Problem to solve:
Using the entries below, transcribe exactly the line containing "Odmítnout (206, 1256)" and each line that follows it to the end.

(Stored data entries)
^^^^^^^^^^^^^^^^

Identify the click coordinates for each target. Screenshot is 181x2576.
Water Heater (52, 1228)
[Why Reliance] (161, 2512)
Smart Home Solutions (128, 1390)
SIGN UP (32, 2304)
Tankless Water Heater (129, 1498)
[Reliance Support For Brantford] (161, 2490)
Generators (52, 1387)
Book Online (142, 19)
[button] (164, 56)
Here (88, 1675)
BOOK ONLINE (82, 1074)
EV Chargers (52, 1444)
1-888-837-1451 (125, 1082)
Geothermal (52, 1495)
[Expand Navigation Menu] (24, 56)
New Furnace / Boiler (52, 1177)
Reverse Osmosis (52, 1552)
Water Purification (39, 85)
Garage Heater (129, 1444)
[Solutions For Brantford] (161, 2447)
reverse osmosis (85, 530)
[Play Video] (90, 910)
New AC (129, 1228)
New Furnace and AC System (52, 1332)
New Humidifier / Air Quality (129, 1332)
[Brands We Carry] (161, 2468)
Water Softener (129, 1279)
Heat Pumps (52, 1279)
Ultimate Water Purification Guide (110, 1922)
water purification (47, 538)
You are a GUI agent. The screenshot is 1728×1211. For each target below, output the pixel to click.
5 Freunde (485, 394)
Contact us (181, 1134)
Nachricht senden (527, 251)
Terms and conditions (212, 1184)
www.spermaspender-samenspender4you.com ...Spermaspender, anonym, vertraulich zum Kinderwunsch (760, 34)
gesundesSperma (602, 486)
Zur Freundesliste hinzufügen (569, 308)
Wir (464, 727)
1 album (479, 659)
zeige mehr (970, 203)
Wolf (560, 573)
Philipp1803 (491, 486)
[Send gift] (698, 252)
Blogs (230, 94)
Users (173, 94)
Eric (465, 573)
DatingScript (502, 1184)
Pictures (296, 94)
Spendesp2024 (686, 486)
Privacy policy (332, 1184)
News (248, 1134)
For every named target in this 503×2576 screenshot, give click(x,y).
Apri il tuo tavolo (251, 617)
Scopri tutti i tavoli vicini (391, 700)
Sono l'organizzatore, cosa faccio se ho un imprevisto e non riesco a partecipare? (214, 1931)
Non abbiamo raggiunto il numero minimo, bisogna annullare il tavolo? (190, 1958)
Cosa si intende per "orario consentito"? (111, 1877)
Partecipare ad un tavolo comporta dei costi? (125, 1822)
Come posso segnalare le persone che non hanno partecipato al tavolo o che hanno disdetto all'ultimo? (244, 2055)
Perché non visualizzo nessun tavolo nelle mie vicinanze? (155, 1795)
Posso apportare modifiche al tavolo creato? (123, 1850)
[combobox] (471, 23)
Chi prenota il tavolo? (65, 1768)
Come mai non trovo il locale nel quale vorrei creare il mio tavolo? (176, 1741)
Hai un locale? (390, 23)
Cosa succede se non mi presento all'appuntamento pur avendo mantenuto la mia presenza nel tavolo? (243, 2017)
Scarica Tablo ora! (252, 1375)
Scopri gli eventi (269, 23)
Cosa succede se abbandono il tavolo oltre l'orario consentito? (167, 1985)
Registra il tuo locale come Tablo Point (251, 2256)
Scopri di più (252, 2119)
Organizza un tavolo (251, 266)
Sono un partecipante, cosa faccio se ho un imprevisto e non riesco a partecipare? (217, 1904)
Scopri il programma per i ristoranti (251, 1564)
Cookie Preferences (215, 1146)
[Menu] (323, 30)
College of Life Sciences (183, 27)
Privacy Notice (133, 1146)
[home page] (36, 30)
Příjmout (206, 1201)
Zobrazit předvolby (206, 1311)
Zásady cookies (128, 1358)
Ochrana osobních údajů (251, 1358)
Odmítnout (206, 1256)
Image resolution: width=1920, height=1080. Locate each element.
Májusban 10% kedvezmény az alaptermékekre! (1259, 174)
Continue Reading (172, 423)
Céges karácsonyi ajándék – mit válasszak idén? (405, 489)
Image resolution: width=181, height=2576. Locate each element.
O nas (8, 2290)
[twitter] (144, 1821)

^^^^^^^^^^^^^^^^

Written answer:
Odmítnout (206, 1256)
Image resolution: width=1920, height=1080. Locate each element.
Májusban 10% kedvezmény az alaptermékekre! (1259, 174)
Continue Reading (172, 423)
Céges karácsonyi ajándék – mit válasszak idén? (405, 489)
Image resolution: width=181, height=2576. Locate each element.
O nas (8, 2290)
[twitter] (144, 1821)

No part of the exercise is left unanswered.